Re: [klee-dev] Regarding getting variable names from KLEE

2022-10-06 Thread Nowack, Martin
Hi Tareq,

I can highly recommend you the following documents to get an understanding of 
the internal details of debug information and LLVM that KLEE uses in the first 
place:
* https://llvm.org/docs/SourceLevelDebugging.html
* https://llvm.org/docs/HowToUpdateDebugInfo.html

For the examples that you asked for, a good starting point for me are often the 
transformation passes of LLVM, i.e. (llvm-project/llvm/lib/Transforms/) to get 
an idea how different concepts are implemented and might work.
(Just one example: 
https://github.com/llvm/llvm-project/blob/53dc0f107877acad44824b1426986c7f88f4bc50/llvm/lib/Transforms/IPO/MergeFunctions.cpp#L566)

A good IDE support makes a huge difference in working through the source code 
and makes it slightly less painful.

Best,
Martin

> On 5. Oct 2022, at 20:58, Nazir, Tareq Mohammed  wrote:
> 
> Hi Frank,
> 
> Thanks for the reply,
> 
> Yes I have used the second option and -fno-discard-value-names and I am able 
> to see the variable name in the llvm bitcode .ll file. But what I need is the 
> access to this variables in KLEE engine. Also I am trying to use 
> DILocalVariable. I would like to know if it is possible to share any example 
> where DILocalVariable can be used to extract the variable name. This would be 
> really helpful.

---*---

Exercise prompt » Reproduce the passage of the KLEE variable-names thread between "For the examples" and "and might work.", inclusive.

Items »

---*---

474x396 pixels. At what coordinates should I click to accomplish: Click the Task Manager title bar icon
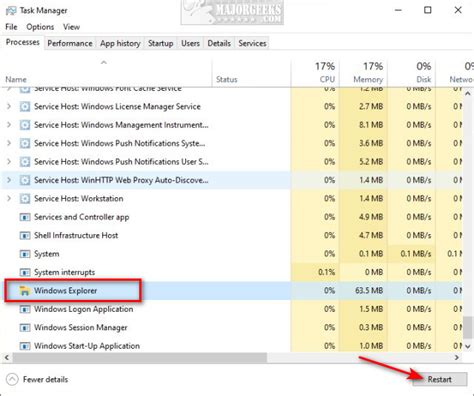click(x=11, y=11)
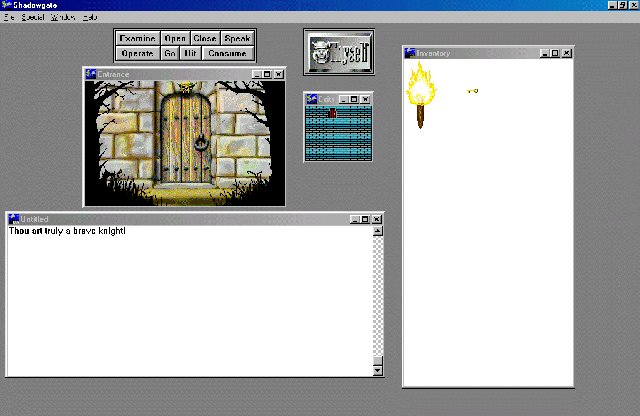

---*---

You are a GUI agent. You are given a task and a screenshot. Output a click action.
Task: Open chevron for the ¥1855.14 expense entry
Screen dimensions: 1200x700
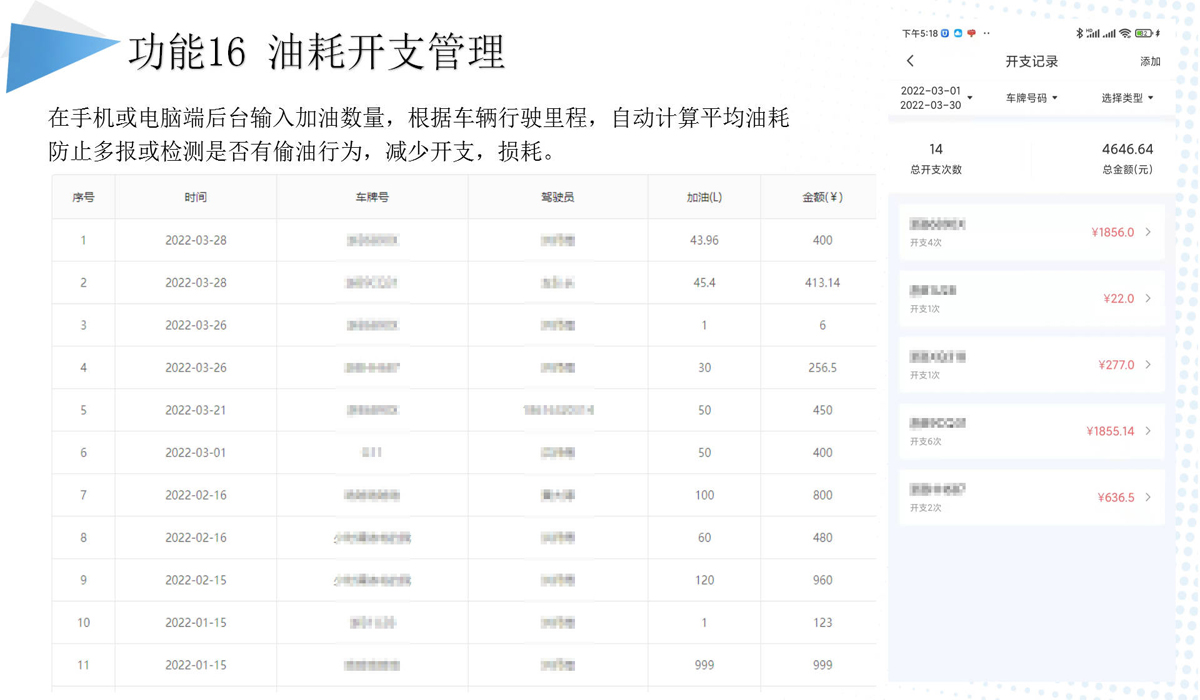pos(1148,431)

---*---

Answer to this exercise »
For the examples that you asked for, a good starting point for me are often the 
transformation passes of LLVM, i.e. (llvm-project/llvm/lib/Transforms/) to get 
an idea how different concepts are implemented and might work.